Une tradition infondée
Il y a beaucoup de raisons de douter de l’historicité de cette tradition. D’abord, elle n’est rapportée par aucun auteur chrétien des premiers siècles. Les divers Actes apocryphes du 2ème Siècle ne mentionnent pas Sénèque. Tertullien de Carthage, un des plus anciens auteurs chrétiens de langue latine, cite Sénèque comme « souvent des nôtres » (en latin « Seneca saepe noster », De l’âme, 20,1), mais sans mentionner qu’il aurait connu Paul ; il semble tout simplement vouloir mettre en avant les similitudes entre le message évangélique et certains écrits du philosophe stoïcien. Lactance, surnommé le « Cicéron chrétien », écrit de Sénèque : « Que peut-on dire de plus vrai sur Dieu que cet homme ignorant de la vraie religion ? Il a touché la source même de la vérité, qu’il eût suivie sans doute, si quelque guide la lui eût montrée. » (Liv. VI, chap. XXIV) Origène, qui, dans Contre Celse, réfute la critique selon laquelle Paul ne s’adressait qu’aux ignorants, aurait eu ici une occasion toute naturelle de citer sa relation avec Sénèque pour appuyer son argument, mais il ne le fait pas, ce qui montre qu’il n’en avait certainement pas entendu parler. Eusèbe de Césarée ne mentionne pas non plus la correspondance entre l’Apôtre et le philosophe dans son Histoire ecclésiastique. Les premiers à en faire état sont Jérôme de Stridon (Des hommes illustres, 12) et Augustin d’Hippone (Lettres, 153.14), deux auteurs chrétiens du 4° Siècle, eux-mêmes issus de l’élite romaine, grands admirateurs des auteurs classiques grecs et latins, pour qui Sénèque représentait le summum de la culture latine à son époque1.

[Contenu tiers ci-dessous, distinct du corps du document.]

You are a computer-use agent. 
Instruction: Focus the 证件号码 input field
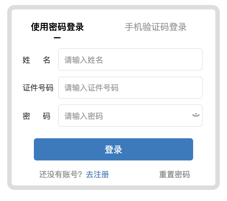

Ensuite, elle est fondée sur 14 lettres prétendument échangées entre le philosophe et l’Apôtre, dont il est avéré aujourd’hui qu’il s’agit de faux qui datent probablement du 4° Siècle. On peut lire ces lettres en ligne ici, en latin en en français. A noter que ces lettres ne disent pas que Sénèque était chrétien : elles expriment seulement son admiration pour l’enseignement moral de Paul. Il s’agit d’échanges de politesses sans aucun contenu doctrinal, d’une qualité littéraire médiocre qui tranche avec la grandiloquence des autres écrits de Sénèque, dans lesquels Sénèque regrette que Paul exprime un enseignement aussi admirable sous une forme aussi simple et Paul l’encourage à lui-même reprendre cet enseignement avec l’éloquence qui lui est propre pour le faire connaître à la cour impériale. Un argument évident en faveur de leur inauthenticité : Sénèque exhorte Paul à soigner son latin, alors que celui-ci n’écrivait pas en latin, mais en grec. Pourtant, Augustin et Jérôme les considèrent comme authentiques et Jérôme les cite même comme preuve du christianisme de Sénèque2.

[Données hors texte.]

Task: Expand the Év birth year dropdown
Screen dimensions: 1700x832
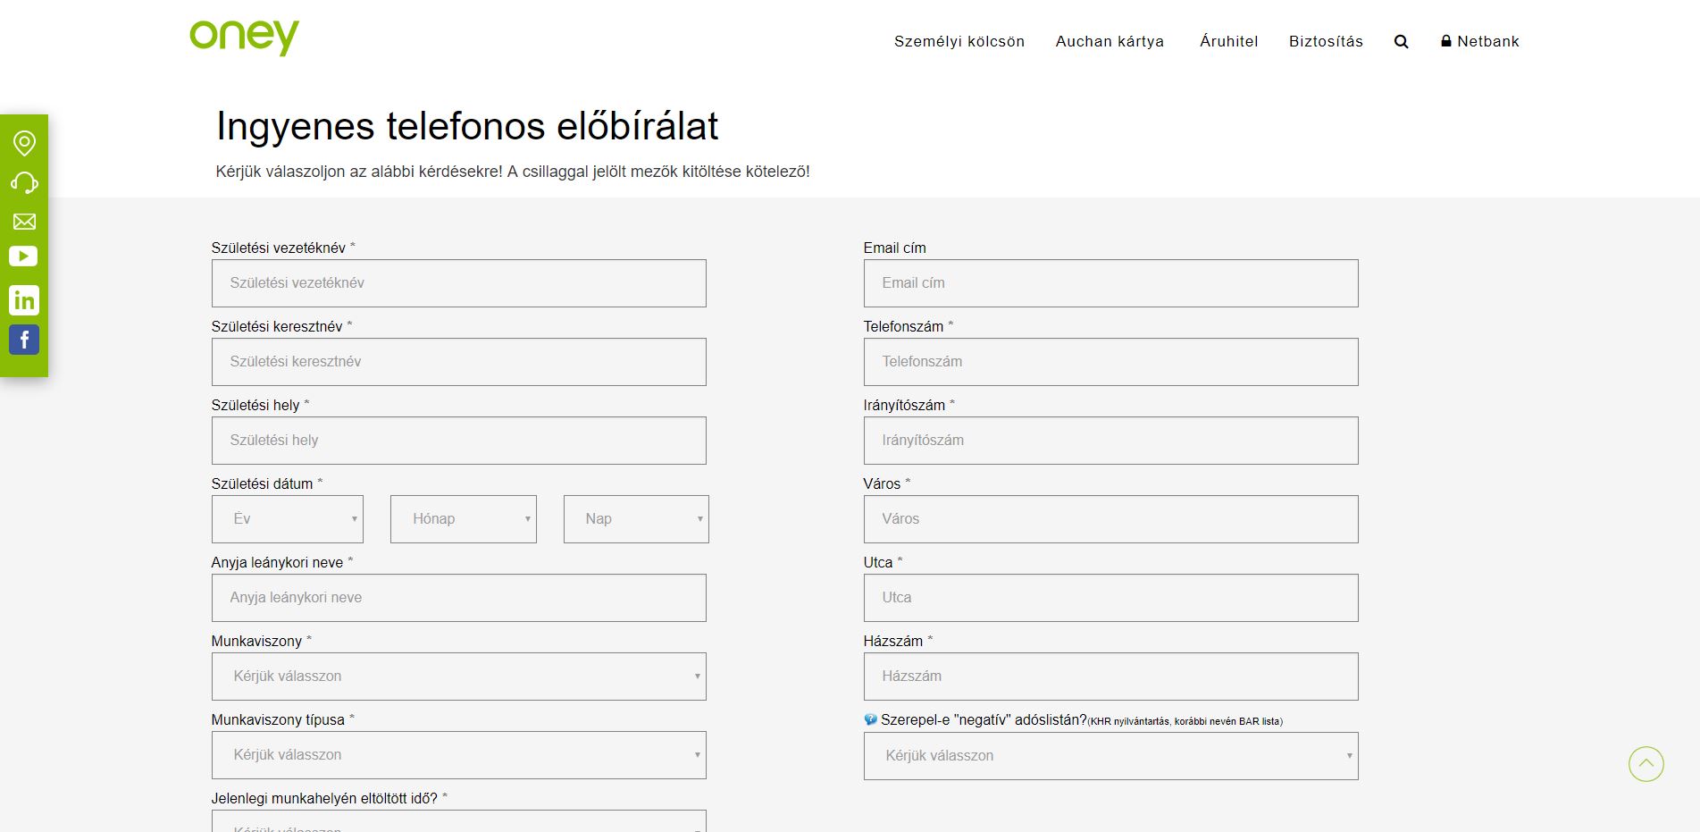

Le prêtre catholique et archéologue Jean-Gabriel-Honoré Greppo a suggéré que les lettres authentiques échangées entre Paul et Sénèque, au contenu plus riche, étaient encore en circulation à l’époque d’Augustin et de Jérôme, mais qu’elles ont été perdues entretemps et que celles dont nous disposons ont été écrites pour les remplacer. Cette théorie est difficilement défendable : d’une part, pourquoi ces lettres auraient-elles été ignorées de tous les auteurs chrétiens avant le 4° Siècle ; d’autre part, au vu de leur importance, pourquoi auraient-elles été perdues et pourquoi Augustin et Jérôme se seraient-ils contentés d’une aussi brève mention ?
D’autres défendent que, même si la correspondance entre Sénèque et Paul est fictive, les deux hommes se connaissaient et que les lettres sont inspirées de leurs échanges. Les tenants de cette théorie se basent sur un élément biblique : Gallion, le gouverneur de l’Achaïe devant qui Paul est amené en Actes 18, était le frère de Sénèque. L’identification du Gallion d’Actes 18 à Lucius Iunius Gallio Annaeanus, frère de Sénèque et proconsul d’Achaïe vers 52 ap. J.-C., est aujourd’hui admise par tous les historiens. Après sa rencontre avec Paul, Gallion se serait renseigné davantage sur sa doctrine, qui l’aurait marqué au point où il en aurait parlé à son frère. Non seulement cette hypothèse ne repose sur rien de concret, mais en plus, elle pose plus de problèmes qu’elle n’en résout. Pourquoi Gallion aurait-il voulu en savoir plus sur un obscur prédicateur itinérant juif ? Sa réaction montre plutôt que cette « affaire de Juifs » le laisse tout à fait indifférent, une attitude typique de l’aristocratie romaine qui méprisait le peuple et les croyances populaires. Il ne daigne même pas intervenir quand la foule bat le chef de la synagogue juste devant son tribunal !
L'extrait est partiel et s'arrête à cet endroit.